* **Extrait**
====

Gilles FUMEY, géographe, professeur à la Sorbonne, projette au public, avant de débuter son propos, un court-métrage de Jorge Furtado intitulé L’île aux fleurs (1989).
En guise d’introduction, Gilles Fumey recommande deux livres :
- Knut Hamsun, La Faim, Livre de Poche. Ce petit livre donne une idée de la faim subie.
- Olivier Assouly, L’Organisation criminelle de la faim, Pocket. Ce livre d’un philosophe traite de la fabrique de la faim par les firmes multinationales de l’agroalimentaire, produisant des aliments qui procurent une sensation de faim. L’auteur en montre les mécanismes. Ce qui permet d’accroître les profits de ces entreprises. Ce livre débute par un chapitre qui raconte comment le système concentrationnaire nazi fabrique la faim.
Souveraineté et sécurité alimentaires, malbouffe
La pandémie a eu pour effet d’augmenter de manière significative les prix des produits alimentaires, notamment les légumes (30 à 40 %). 50 % des légumes en France sont importés, ce qui soulève la question de la souveraineté alimentaire. L’enjeu de la sécurité politique est lié à la sécurité alimentaire pour les citoyens. Gilles Fumey rappelle que la plupart des révolutions en France a eu lieu au début de l’été, au moment de la soudure.
En France, cette insécurité alimentaire s’exprime par les 8 millions de personnes qui vont à l’aide alimentaire. 30 % sont des enfants, et 50 % des femmes. Ils ont accès à une alimentation industrielle dont ils ne maîtrisent pas le prix et encore moins la qualité.
Autre indicateur significatif : un Français sur cinq se prive d’un repas par jour.
La malbouffe (mot apparu en 1973) renvoie à l’accès à la qualité alimentaire. 14 % de Français sont obèses.
On constate une augmentation importante du nombre de diabétiques : 46 % depuis 2000 (3 millions de malades qui coûtent 8 milliards d’euros à la Sécurité sociale).
Le Sri Lanka a une espérance de vie équivalente, à un an près, aux États-Unis (75 – 76 ans). Dans ce pays pauvres, les femmes qui récoltent le thé vert gagnent 3 euros par jour. Pour autant on observe pas de cas d’Alzheimer ou Parkinson dans ce pays.
En Inde, les individus sont très mal nourris. La très grande majorité des femmes de plus de 50 ans est en surpoids.
Pourquoi ce gâchi ?
Un sommet des systèmes alimentaires, organisé par l’ONU, s’est tenu en 2021. Il a mobilisé des États et des entreprises, afin d’essayer de penser l’alimentation autrement (et pas de manière criminelle).
Les États achètent de plus en plus, ce qui entraîne des problèmes logistiques et fait augmenter les prix.

====

* **Données fournies**
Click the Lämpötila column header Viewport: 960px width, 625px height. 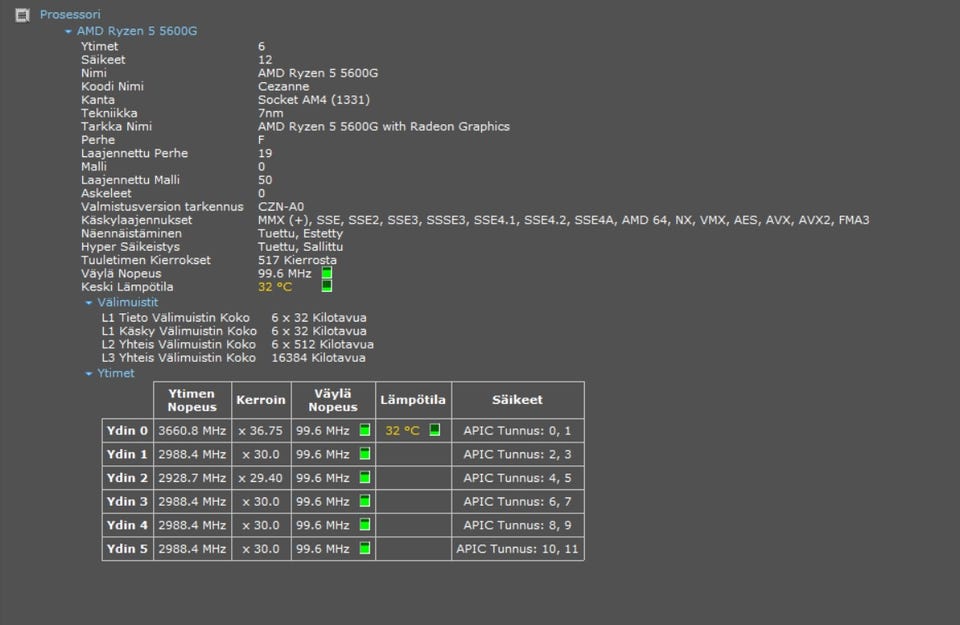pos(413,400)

====

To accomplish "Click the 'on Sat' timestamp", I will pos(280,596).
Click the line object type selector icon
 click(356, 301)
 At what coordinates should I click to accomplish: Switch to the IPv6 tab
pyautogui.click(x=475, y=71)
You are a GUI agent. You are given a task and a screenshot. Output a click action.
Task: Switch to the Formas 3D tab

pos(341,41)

====

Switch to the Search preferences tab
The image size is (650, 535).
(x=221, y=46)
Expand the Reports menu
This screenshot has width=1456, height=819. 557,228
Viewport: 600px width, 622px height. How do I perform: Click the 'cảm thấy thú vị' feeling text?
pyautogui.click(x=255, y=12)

====

* **Tâches et exercices**
**a.** D'après l'extrait, combien de personnes ont recours à l'aide alimentaire en France ?
**b.** Reproduisez sous forme de liste numérotée les lignes des entrées comprises entre celle qui contient « You are a GUI » et celle qui contient « pos(341,41) », bornes incluses, en omettant les lignes vides.

* **Corrigé des exercices**
**a.** 8 millions de personnes.

**b.**
1. You are a GUI agent. You are given a task and a screenshot. Output a click action.
2. Task: Switch to the Formas 3D tab
3. pos(341,41)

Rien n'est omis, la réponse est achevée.